And then suddenly he was gone. I had an entire story arc about what that sudden lurch from twitterpated bliss into heartbrokenness did to teenage me.
That’s the darkest part of the story. Maybe it’s for the best I don’t do the artwork about me sitting on a bridge over the railroad tracks near the apartment where mom and I lived, waiting for a train to come along so I could jump off in front of it. Or maybe I will someday, or at least write about it, because it wasn’t just that he was suddenly gone. That wasn’t the worst of it.
Understand I went from hating the idea of dating to suddenly falling in love being surprised, delighted and awe stricken over how wonderful it was after all. And then suddenly it was over. Bang, Gone. Without that love struck bliss all the filthy lies about people like me suddenly came crashing back into my consciousness and all I could think was maybe I am just damaged goods after all, maybe this is all I have to look forward to, and I began to hate myself.
People should think about what they’re doing to gay teens when they bombard them with lies about themselves. Most of us get that first big heartbreak shortly after that first big crush, except maybe the very lucky ones. To tell a vulnerable heartbroken kid they deserved it because they’re trash is about as depraved as it gets.
But I don’t know if I have the time to tell all that in a cartoon graphic form.
This is a webcomic and I dove into it ready to exploit all the flexibility that give me. I started by not giving every episode a standard number of frames, but allowing each to have as many as it needed. Eventually, as I began to see it was going to take me much, Much longer than I’d thought to do this thing, I began splitting some of the episodes I had scripted apart and moving things around. That first “Intermission” (TK and the Taco Stand) was supposed to be part of that post out to myself story arc. I moved it forward after I started getting impatient with my slow rate of progress and I just wanted to do something fun. Then later I took what was originally going to be the mirror episode, and split it apart into a bunch of random “intermissions” wherein I’m reading that ‘Truth Of Homosexuality” book by Dr. Pompous J. Fraudquack.
(That was a shout out to Howard Cruse that I wanted Howard to see because I had an intuition that I might not have as much time for that as I’d hoped, so I split up the episode so I could but that part out there and show it to Howard. Alas, I was right…he passed away shortly after I sent him the link, and replied with the cheers and encouragements he always gave me.)
So…yes…this is a web comic. When I “complete” the story with the mirror episode it’ll be finished…but that doesn’t mean I can’t finish it more. I can still infill all the stuff I’d planned, to the degree my health holds out. Eventually I might even gather up the book intermissions and put them at the beginning of the mirror episode as I’d originally intended.
What I wanted is for this to be my testimony about what it was like to be a gay teenager in the beginning 1970s, and how that first love hits you when everything you were told about being gay was wrong, and all the other kids are having their coming of age according to the script and you’re not and you can’t tell anyone what’s happening to you because…well…read those intermissions. They’re actually quotes lifted from actual articles and books about homosexuality sold back then. And besides you are a clueless teenager because that’s where all the lies about people like you left you, so really what would you have to say anyway.
And there was not a teenage boy alive back then that wanted to see the looks of contempt and disgust in their classmate’s faces, let alone their parent’s.

(Stated task):
Write the next part of the essay on growing up gay in the early 1970s and turning that story into a webcomic, starting after its final sentence.

(Supplied material):

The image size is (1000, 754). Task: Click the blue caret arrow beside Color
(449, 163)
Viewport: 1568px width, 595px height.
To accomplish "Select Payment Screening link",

(Written answer):
This is my testimony as to what it was like being a gay teenager in the early 1970s. I tried to do it in a mostly humorous cartoon kinda way because that’s how I can look back on all of it now. Somewhat. But this is my testimony. I want it to not be left hanging. I can fill in some detail later.
There’s lots. I’ve had most of it scripted for decades.
I’m getting a bit stuck working on episode 38 of A Coming Out Story, and I’m so close to finishing the thing that I’ve started working on what I’ve been calling The Mirror Episode, which I think will be the last one in the story. Except I still need to do an epilogue after that one for completeness.
38 and 39 are my way of expressing how it was I was able to simply discard everything I’d ever been told about homosexuals once I saw that I was one myself. I’ve been ruminating about doing a blog post while I get those last two in the story arc out…something along the lines of How hard is it really to see bullshit for what it is when it’s staring you in the face?
There was some luck involved…by then I had already started discarding a lot of what I was told to believe in church. That had to do with my coming to better understand that concept of original sin, and my getting static all through childhood from some of the family over being my dad’s son. By the time I was a teenager I’d already adjusted to the idea that there would be people in my life that would always give me static over something I could not help being. And I was already easing myself out of the fundamentalism of my childhood, into a more blissful agnosticism.
So when the moment came, I could compare the person I knew myself to be with the things I was taught about homosexuals, and see that nearly all of it was wrong. Every time I hear that crap now I think about the scene in Duck Soup where Chico tells his wife after finding him in bed with another woman, “Who are you going to believe, me or your lying eyes?”
I hadn’t originally intended for the mirror episode to be the last one but I’m not sure how much time I have left to work on this so I’ve cut a bunch of stuff out. Maybe I’ll put some of it back in after the fact. My thinking now is I wrap it up with an epilogue and it’s officially done.
I’ve been working on A Coming Out Story for a couple decades now. I’ve not been promoting it or advertising it anywhere, largely because I am terrible at self promotion. I’m sure the reason for that lies buried somewhere under all the static I got growing up, first for being my father’s son, and then more generally for being gay in the late 1960s and early 1970s. But it’s been a project that, while it began simply as a one shot slice of life cartoon, then turned into something like a self analysis project, it’s become something dear to my heart. That said, when I posted a link to the new current episode on Facebook and a post about my first try at a Flowbee haircut got orders of magnitude more responses, I got a little depressed. Well okay…more than a little.
The visitors here to this website specifically to look for any new episodes have been very gratifying. Also the random visitors who either read an episode that a search engine somehow delivered them to, and then they binge read all of it. That is Very gratifying. And it helps keep me going. But I have other reasons for sticking with this besides artistic recognition.
I dove into this project for several reasons:
To help me understand what happened to me back in my senior year of high school, and how it brought me to the adult I eventually became.
This part has been pretty well successful. It helped that around episode 11 I reconnected with the object of my affections and I was able, with difficulty, to better understand what happened between us and why it went the way it did. Maybe that’s material for a whole ‘nother story.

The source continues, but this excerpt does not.